▸ Data to use:

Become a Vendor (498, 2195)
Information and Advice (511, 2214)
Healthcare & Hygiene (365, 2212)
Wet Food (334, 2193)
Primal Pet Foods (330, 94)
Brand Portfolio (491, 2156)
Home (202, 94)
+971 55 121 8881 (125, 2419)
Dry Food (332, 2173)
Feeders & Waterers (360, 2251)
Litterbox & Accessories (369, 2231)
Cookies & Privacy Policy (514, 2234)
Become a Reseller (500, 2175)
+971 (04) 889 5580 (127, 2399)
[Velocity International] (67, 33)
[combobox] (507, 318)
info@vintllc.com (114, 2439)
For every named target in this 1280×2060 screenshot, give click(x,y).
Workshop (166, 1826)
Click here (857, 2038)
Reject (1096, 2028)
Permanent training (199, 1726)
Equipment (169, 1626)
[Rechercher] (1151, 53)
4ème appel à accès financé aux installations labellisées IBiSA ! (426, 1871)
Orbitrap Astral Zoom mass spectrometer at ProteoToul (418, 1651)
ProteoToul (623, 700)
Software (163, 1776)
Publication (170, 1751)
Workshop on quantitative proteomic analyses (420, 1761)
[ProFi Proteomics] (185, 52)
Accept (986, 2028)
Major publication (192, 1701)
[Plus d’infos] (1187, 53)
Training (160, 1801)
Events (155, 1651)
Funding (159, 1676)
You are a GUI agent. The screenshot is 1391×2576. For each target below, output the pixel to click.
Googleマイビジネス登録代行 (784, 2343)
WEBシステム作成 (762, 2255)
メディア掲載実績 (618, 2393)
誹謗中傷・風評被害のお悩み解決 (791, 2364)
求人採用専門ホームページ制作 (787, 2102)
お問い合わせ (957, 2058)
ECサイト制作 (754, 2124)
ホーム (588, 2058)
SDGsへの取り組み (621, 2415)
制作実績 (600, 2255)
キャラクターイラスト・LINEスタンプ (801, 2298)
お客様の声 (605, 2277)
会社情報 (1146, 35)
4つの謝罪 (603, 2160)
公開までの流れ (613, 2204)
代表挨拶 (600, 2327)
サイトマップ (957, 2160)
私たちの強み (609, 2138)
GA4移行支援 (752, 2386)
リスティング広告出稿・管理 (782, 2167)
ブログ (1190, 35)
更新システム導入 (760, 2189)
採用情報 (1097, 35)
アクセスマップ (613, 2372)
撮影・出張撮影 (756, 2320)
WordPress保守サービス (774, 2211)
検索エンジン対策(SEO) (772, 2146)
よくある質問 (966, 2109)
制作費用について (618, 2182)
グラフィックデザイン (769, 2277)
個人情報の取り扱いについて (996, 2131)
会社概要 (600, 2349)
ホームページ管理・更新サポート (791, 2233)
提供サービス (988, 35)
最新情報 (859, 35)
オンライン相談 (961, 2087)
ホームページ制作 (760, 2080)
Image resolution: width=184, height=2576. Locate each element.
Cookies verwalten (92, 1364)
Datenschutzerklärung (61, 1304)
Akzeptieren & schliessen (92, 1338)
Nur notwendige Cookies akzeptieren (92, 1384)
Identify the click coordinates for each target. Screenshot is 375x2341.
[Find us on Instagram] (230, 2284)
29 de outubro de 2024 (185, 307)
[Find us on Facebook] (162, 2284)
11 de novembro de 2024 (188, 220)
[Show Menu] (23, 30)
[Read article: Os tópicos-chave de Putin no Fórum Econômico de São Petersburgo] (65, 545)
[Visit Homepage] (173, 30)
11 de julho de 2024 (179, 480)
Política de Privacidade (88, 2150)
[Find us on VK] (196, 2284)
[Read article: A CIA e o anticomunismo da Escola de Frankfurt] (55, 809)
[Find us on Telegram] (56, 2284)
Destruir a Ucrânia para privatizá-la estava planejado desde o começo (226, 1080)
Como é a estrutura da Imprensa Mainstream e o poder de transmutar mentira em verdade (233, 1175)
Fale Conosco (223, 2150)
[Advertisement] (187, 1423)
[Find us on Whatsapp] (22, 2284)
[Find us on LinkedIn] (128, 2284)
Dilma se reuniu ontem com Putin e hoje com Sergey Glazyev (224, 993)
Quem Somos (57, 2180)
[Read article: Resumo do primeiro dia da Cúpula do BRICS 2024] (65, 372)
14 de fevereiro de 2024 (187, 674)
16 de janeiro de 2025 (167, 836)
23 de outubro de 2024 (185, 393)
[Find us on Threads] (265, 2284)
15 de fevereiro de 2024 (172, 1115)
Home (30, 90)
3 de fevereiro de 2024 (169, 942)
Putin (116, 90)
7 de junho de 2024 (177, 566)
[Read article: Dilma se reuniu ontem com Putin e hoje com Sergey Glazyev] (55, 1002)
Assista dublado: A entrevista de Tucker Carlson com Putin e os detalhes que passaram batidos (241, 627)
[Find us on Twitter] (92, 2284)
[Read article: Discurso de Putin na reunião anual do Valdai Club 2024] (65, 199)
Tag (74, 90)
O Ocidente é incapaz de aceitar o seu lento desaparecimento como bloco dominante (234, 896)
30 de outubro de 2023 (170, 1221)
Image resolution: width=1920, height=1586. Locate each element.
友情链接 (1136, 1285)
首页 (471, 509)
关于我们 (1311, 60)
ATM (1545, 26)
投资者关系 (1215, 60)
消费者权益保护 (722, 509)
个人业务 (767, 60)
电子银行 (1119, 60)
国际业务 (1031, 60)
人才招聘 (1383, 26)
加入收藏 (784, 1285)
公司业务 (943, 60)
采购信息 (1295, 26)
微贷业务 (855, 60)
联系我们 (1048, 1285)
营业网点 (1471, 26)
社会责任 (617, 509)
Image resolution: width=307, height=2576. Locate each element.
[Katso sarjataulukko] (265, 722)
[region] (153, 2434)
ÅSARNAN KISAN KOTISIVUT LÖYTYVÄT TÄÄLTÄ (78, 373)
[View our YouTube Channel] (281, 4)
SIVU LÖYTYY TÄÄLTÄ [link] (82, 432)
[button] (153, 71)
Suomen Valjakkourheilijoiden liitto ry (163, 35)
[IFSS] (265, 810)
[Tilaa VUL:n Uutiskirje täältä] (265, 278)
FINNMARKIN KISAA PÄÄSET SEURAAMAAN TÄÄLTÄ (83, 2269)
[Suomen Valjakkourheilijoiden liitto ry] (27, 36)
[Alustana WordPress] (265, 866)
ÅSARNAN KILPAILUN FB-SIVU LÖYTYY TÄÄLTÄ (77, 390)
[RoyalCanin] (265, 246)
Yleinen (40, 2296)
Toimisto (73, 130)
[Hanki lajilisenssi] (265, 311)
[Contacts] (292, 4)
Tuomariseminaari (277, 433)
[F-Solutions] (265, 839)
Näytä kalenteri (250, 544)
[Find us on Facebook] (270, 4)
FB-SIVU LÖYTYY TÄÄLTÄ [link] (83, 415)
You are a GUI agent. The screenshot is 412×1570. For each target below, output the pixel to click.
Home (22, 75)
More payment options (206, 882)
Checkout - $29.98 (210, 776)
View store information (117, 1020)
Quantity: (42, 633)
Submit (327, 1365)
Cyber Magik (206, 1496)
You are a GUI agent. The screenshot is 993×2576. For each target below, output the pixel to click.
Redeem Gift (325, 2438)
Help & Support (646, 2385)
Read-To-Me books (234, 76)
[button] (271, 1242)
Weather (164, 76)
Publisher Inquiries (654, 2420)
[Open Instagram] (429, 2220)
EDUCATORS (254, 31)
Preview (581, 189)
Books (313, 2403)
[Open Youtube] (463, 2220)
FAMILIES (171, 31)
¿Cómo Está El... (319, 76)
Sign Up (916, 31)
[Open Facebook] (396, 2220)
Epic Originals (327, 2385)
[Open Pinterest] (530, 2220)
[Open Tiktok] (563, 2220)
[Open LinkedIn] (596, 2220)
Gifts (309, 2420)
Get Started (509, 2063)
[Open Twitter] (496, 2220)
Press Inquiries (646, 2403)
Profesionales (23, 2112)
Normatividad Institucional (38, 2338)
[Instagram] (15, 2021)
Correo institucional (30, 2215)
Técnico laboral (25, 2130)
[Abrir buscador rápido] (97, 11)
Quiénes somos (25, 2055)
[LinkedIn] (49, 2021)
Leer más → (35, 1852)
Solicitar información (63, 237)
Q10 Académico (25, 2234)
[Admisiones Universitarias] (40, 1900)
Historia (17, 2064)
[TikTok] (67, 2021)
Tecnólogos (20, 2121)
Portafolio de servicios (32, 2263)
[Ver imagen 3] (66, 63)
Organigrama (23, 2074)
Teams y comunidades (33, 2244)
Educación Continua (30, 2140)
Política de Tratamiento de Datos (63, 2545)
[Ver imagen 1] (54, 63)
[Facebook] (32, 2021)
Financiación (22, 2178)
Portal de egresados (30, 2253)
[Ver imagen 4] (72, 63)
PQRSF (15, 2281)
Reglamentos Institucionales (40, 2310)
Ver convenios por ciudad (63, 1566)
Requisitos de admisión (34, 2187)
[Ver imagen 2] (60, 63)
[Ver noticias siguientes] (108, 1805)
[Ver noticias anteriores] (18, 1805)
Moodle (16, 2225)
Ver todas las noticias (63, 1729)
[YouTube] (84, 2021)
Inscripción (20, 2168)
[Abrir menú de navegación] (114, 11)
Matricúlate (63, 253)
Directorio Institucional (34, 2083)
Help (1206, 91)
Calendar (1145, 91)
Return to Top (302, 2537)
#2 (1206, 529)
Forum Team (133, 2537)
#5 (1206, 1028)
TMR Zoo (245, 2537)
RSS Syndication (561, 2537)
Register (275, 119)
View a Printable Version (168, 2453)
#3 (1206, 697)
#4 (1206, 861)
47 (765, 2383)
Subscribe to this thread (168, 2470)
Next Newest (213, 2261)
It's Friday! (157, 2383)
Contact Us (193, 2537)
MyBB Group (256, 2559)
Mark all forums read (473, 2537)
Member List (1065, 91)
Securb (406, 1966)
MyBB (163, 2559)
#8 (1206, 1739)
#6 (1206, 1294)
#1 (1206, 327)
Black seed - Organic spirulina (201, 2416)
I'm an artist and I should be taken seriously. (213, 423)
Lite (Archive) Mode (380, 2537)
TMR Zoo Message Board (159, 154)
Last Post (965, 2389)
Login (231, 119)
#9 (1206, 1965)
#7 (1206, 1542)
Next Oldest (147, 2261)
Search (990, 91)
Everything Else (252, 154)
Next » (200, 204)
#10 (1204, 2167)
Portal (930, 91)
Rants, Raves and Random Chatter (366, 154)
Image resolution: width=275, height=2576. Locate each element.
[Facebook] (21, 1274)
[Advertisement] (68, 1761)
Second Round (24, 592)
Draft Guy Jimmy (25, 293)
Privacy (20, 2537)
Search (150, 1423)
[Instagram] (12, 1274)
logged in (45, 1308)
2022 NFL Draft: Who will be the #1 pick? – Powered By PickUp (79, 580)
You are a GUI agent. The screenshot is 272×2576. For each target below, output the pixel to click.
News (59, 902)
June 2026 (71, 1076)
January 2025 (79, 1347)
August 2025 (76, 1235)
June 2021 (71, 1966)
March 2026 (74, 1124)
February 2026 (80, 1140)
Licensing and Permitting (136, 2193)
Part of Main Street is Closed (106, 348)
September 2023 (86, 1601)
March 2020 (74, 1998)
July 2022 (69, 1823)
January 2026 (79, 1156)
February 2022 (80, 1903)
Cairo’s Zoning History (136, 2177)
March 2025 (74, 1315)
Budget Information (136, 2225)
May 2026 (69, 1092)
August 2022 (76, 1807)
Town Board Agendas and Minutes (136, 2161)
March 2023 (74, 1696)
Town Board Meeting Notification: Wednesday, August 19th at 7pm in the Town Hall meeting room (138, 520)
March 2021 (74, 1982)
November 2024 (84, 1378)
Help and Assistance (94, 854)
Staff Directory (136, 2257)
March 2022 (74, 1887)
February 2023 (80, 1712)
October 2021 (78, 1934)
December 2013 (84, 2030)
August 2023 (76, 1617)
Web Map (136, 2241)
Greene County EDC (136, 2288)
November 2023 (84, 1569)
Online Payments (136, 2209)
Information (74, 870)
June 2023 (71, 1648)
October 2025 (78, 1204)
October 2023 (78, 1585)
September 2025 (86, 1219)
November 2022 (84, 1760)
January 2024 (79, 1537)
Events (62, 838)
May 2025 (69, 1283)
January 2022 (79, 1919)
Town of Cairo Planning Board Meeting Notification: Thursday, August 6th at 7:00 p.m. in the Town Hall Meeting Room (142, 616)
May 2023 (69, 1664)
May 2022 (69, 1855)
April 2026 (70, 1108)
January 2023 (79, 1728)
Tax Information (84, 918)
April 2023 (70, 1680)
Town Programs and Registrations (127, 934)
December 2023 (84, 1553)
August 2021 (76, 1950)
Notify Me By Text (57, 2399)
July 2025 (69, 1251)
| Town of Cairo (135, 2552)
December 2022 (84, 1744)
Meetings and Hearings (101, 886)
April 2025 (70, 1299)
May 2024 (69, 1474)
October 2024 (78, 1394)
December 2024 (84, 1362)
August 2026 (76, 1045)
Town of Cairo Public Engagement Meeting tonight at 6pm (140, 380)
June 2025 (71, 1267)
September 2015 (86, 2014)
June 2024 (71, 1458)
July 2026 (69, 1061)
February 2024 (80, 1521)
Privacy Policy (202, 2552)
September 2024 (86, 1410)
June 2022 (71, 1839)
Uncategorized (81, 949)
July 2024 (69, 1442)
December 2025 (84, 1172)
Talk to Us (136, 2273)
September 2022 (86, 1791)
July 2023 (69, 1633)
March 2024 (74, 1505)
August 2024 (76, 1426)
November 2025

▸ Exercise requirements: Copy only this part of the entries above: the line with "29 de outubro de 2024 (185, 307)", the line with "[Find us on VK] (196, 2284)", and the lines between, all exactly as written.

▸ Output for this task:
29 de outubro de 2024 (185, 307)
[Find us on Facebook] (162, 2284)
11 de novembro de 2024 (188, 220)
[Show Menu] (23, 30)
[Read article: Os tópicos-chave de Putin no Fórum Econômico de São Petersburgo] (65, 545)
[Visit Homepage] (173, 30)
11 de julho de 2024 (179, 480)
Política de Privacidade (88, 2150)
[Find us on VK] (196, 2284)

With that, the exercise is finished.